Vu la situation, j’ai ordonné, avec le consentement des avocats, que l’instance soit réputée être une demande de jugement déclaratoire, fondée sur l’article 18.1 de la Loi sur la Cour fédérale, et que la requérante soit réputée avoir demandé un jugement déclaratoire portant que les eaux de Cutarm Creek sont navigables et régies par la Loi. Si c’est le cas, il est convenu que la proposition d’IMC est un projet qui doit faire l’objet d’une approbation en application de la Loi.

La Loi elle-même ne définit pas complètement les « eaux navigables » auxquelles elle s’applique. Néanmoins, à l’article 2, elle prévoit que les canaux et les autres plans d’eau créés ou modifiés par suite de travaux sont compris parmi les « eaux navigables ». Le terme est défini, aux fins de l’application de la Loi, du moins, au paragraphe 2 de la page 1 de la publication intitulée Aides et voies navigables : La protection des eaux navigables : Guide de présentation d’une demande (Garde côtière canadienne, publiée par le ministre des Approvisionnements et Services Canada, 1980, no de cat. T 31-38/1980, réimprimée en 1989). Voici cette définition :

L’expression « Eaux navigables » désigne toute étendue d’eau pouvant servir, à l’état naturel, à la navigation de bâtiments flottants de tous genres pour le transport, les loisirs ou le commerce et comprend un canal et toute autre étendue d’eau, créés ou modifiés à l’intention du public, par suite de la construction d’un ouvrage ainsi que toute voie navigable où le droit public de navigation existe par suite de l’affectation de cette voie navigable à l’usage du public ou de l’acquisition par ce dernier du droit d’y naviguer en vertu d’un usage prolongé.

Consigne donnée 1: Pouvez-vous recopier, dans le texte sur les eaux navigables, tout le passage qui va de « Vu la situation, j’ai » jusqu'à « application de la Loi. » ?
Consigne donnée 2: Comment traduire en anglais cette phrase du texte sur les eaux navigables : « La Loi elle-même ne définit pas complètement les « eaux navigables » auxquelles elle s’applique. » ?
Consigne donnée 3: Les affirmations suivantes concordent-elles avec le texte sur les eaux navigables ? (a) La Loi donne une définition complète des « eaux navigables ». (b) La publication citée a été réimprimée en 1989. (c) La définition englobe les étendues d'eau utilisées pour les loisirs. Répondez par oui ou non, en citant les mots décisifs du texte.

Données fournies:

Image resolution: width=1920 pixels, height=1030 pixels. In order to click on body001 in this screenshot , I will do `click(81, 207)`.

* * *

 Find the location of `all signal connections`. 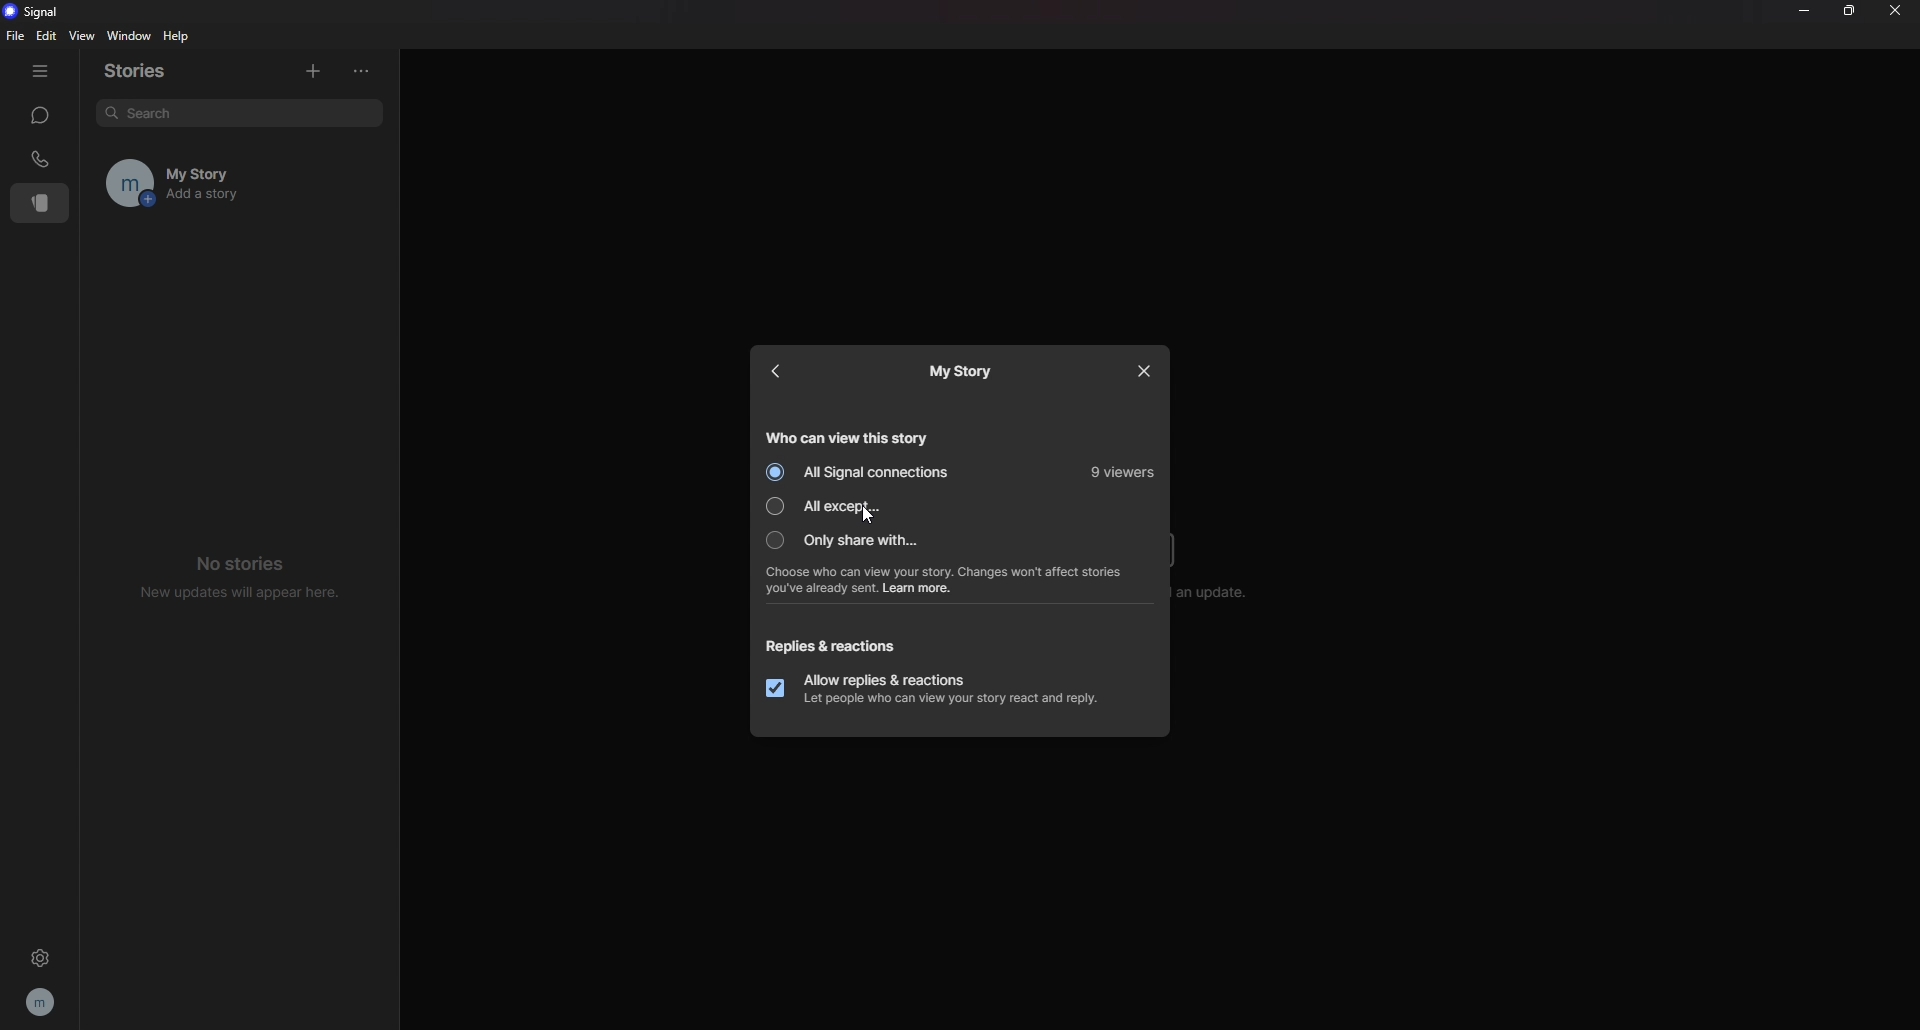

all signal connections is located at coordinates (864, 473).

--

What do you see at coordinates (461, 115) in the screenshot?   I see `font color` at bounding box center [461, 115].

Réponse 1:
Vu la situation, j’ai ordonné, avec le consentement des avocats, que l’instance soit réputée être une demande de jugement déclaratoire, fondée sur l’article 18.1 de la Loi sur la Cour fédérale, et que la requérante soit réputée avoir demandé un jugement déclaratoire portant que les eaux de Cutarm Creek sont navigables et régies par la Loi. Si c’est le cas, il est convenu que la proposition d’IMC est un projet qui doit faire l’objet d’une approbation en application de la Loi.

Réponse 2: The Act itself does not fully define the "navigable waters" to which it applies.

Réponse 3:
(a) Non : « La Loi elle-même ne définit pas complètement les « eaux navigables » auxquelles elle s’applique. »
(b) Oui : « réimprimée en 1989 ».
(c) Oui : « pour le transport, les loisirs ou le commerce ».